● RECORDS SUPPLIED
══════════

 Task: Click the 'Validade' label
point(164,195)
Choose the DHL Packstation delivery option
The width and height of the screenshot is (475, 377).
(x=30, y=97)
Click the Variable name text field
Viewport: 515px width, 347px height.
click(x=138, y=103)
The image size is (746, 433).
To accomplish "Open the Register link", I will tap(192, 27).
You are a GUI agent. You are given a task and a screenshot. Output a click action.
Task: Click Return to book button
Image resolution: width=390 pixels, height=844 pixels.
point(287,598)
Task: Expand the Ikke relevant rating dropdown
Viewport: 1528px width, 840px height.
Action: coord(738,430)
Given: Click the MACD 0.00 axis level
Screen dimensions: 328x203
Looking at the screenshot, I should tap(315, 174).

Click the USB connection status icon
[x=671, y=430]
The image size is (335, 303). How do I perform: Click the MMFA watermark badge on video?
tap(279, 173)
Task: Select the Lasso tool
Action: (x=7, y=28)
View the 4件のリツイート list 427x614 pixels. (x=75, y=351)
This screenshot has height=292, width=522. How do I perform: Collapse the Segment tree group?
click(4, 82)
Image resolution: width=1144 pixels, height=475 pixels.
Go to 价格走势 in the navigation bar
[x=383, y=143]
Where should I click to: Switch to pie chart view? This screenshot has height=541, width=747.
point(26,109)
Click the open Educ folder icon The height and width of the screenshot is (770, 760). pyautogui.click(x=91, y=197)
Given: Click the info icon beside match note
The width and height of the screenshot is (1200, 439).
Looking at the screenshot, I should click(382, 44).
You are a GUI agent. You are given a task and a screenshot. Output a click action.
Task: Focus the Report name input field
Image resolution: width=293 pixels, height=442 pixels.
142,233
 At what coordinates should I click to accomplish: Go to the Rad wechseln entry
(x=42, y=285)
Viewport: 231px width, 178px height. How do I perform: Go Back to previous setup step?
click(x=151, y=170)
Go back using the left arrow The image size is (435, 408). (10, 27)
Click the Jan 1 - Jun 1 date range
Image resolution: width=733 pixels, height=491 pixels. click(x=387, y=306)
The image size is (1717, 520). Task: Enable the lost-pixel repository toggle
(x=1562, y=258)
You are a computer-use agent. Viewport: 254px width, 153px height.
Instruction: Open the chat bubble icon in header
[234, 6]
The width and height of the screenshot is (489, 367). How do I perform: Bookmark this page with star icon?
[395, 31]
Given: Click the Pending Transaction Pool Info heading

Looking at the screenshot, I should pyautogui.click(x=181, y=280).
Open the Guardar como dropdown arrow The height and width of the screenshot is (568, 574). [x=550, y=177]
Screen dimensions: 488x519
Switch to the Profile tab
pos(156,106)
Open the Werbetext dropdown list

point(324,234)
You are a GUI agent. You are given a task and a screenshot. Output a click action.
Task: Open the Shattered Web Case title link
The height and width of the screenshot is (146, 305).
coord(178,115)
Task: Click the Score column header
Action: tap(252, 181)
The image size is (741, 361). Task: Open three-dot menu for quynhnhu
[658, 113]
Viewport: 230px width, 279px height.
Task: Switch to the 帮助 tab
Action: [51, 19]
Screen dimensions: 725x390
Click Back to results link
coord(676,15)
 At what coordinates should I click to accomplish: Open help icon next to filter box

══════════

● WORK INSTRUCTIONS
What this exercise asks for is every line of the data above with the word "name".

● ANSWER TO THIS PROBLEM
Click the Variable name text field
Task: Focus the Report name input field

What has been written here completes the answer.